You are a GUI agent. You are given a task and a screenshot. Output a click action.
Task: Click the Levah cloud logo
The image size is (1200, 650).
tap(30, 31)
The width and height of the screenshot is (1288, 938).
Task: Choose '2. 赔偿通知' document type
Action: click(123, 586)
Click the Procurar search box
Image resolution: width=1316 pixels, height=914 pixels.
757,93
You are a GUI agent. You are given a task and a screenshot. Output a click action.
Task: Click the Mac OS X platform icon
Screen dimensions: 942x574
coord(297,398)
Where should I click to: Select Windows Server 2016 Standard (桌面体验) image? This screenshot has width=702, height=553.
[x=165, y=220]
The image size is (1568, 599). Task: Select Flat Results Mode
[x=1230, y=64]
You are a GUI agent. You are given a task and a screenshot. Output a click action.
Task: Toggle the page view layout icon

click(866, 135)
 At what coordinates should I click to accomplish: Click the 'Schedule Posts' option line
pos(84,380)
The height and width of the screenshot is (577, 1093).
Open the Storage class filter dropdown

_____

» About this task
Repeat word for word from the line holding "Task: Toggle the page view layout icon" down to the last line above, including both.

» Output for this exercise
Task: Toggle the page view layout icon

click(866, 135)
 At what coordinates should I click to accomplish: Click the 'Schedule Posts' option line
pos(84,380)
The height and width of the screenshot is (577, 1093).
Open the Storage class filter dropdown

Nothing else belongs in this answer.